Item 7.01 Regulation FD Disclosure
On May 22, 2007, Teton Energy Corporation (the “Company”) issued a press release stating that the Company has acquired an acreage position on which it will develop an oil and gas resource play in the Big Horn Basin in the state of Wyoming.

 


 

The Company acquired approximately 6,250 gross and net acres in the Big Horn Basin with a 100 percent working interest for $469,270. In addition, the Company announced that it is in the process of closing on an additional 5,750 gross and net acres, for a total acreage position of 12,000 gross and net acres by June 6, 2007. A copy of the press release announcing this acquisition is attached hereto as Exhibit 99.1.
On May 22, 2007, the Company issued an additional press release updating its previously announced agreement to raise up to $7 million of 8% Senior Subordinated Convertible Notes.
On May 16, 2007, the Company disclosed that it had entered into commitments with several investors through a placement agency agreement for $5.6 million of a targeted $7.0 million in 8% Senior Subordinated Convertible Notes due May 15, 2008 (the “Notes”).
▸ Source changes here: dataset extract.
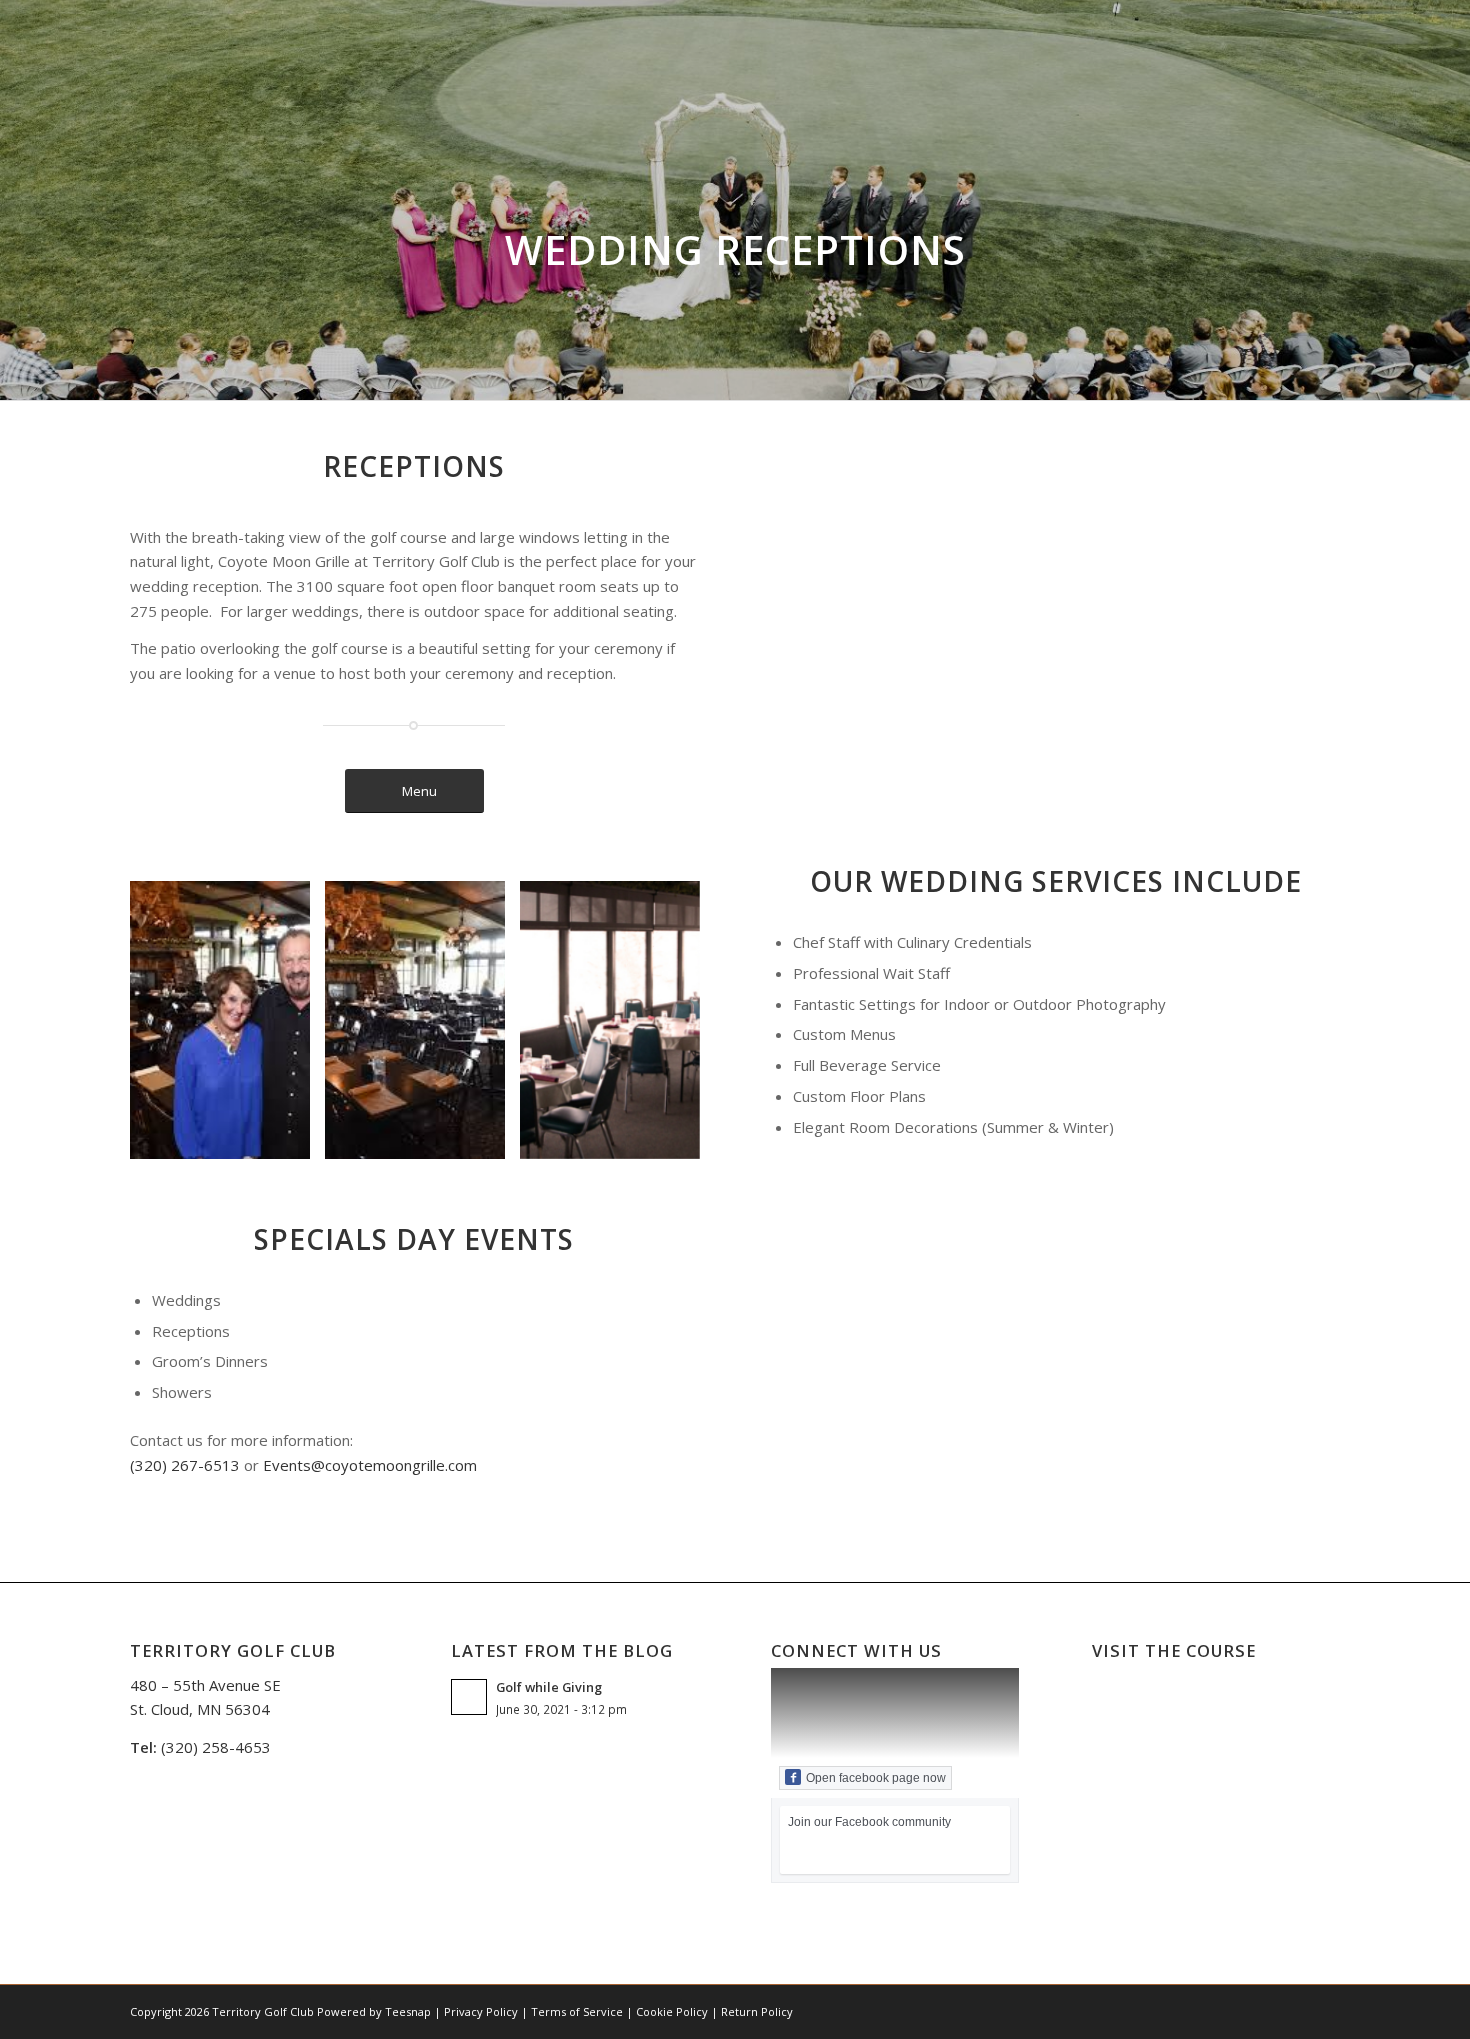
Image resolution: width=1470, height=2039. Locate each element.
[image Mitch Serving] (422, 1027)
On May 17, 2007, the Company closed on $9.0 million of proceeds from the Notes, based on an earlier announced offering of $7.0 million and an additional $2.0 million of oversubscriptions. Net proceeds to the Company were approximately $8.3 million after fees and costs.
The conversion price for the Notes is $5.00 per share. In the event the Notes are not repaid at maturity, they will convert into shares of the Company’s common stock at the market price if such price is less than $5.00 per share. Investors of the Notes also will receive warrants to purchase 3,600,000 shares of the Company’s common stock at an exercise price of $5.00 per share. The warrants contain a cashless exercise feature.
A copy of the press release announcing the closing on the Notes is attached hereto as Exhibit 99.2.
ITEM 9.01 FINANCIAL STATEMENTS AND EXHIBITS.
(a) Not applicable.
(b) Not applicable.
(c) Not applicable.
(d) Exhibits.
     
Exhibit No.   Description
 
   
4.1
  Form of Senior Subordinated Convertible Note, incorporated by reference to Exhibit 4.1 of Teton’s Form 10-Q filed August 14, 2007.
 
   
4.2
  Form of Common Stock Purchase Warrant, incorporated by reference to Exhibit 4.2 of Teton’s Form 10-Q filed August 14, 2007.
 
   
10.1
  Placement Agent Agreement, incorporated by reference to Exhibit 10.3 of Teton’s Form 10-Q filed August 14, 2007.
 
   
99.1
  Press Release dated May 22, 2007, incorporated by reference to Exhibit 99.1 of Teton’s Form 8-K filed May 22, 2007.
 
   
99.2
  Press Release dated May 22, 2007, incorporated by reference to Exhibit 99.1 of Teton’s Form 8-K filed May 22, 2007.

 


 

SIGNATURE
     Pursuant to the requirements of the Securities Exchange Act of 1934, the registrant has duly caused this report to be signed on its behalf by the undersigned.
         
Dated: August 31, 2007   TETON ENERGY CORPORATION
 
 
  By:   /s/ Karl. F. Arleth    
    Karl F. Arleth   
    Chief Executive Officer   
 

 


 

INDEX TO EXHIBITS
     
Exhibit No.   Description
 
   
4.1
  Form of Senior Subordinated Convertible Note, incorporated by reference to Exhibit 4.1 of Teton’s Form 10-Q filed August 14, 2007.
 
   
4.2
  Form of Common Stock Purchase Warrant, incorporated by reference to Exhibit 4.2 of Teton’s Form 10-Q filed August 14, 2007.
 
   
10.1
  Placement Agent Agreement, incorporated by reference to Exhibit 10.3 of Teton’s Form 10-Q filed August 14, 2007.
 
   
99.1
  Press Release dated May 22, 2007, incorporated by reference to Exhibit 99.1 of Teton’s Form 8-K filed May 22, 2007.
 
   
99.2
  Press Release dated May 22, 2007, incorporated by reference to Exhibit 99.1 of Teton’s Form 8-K filed May 22, 2007.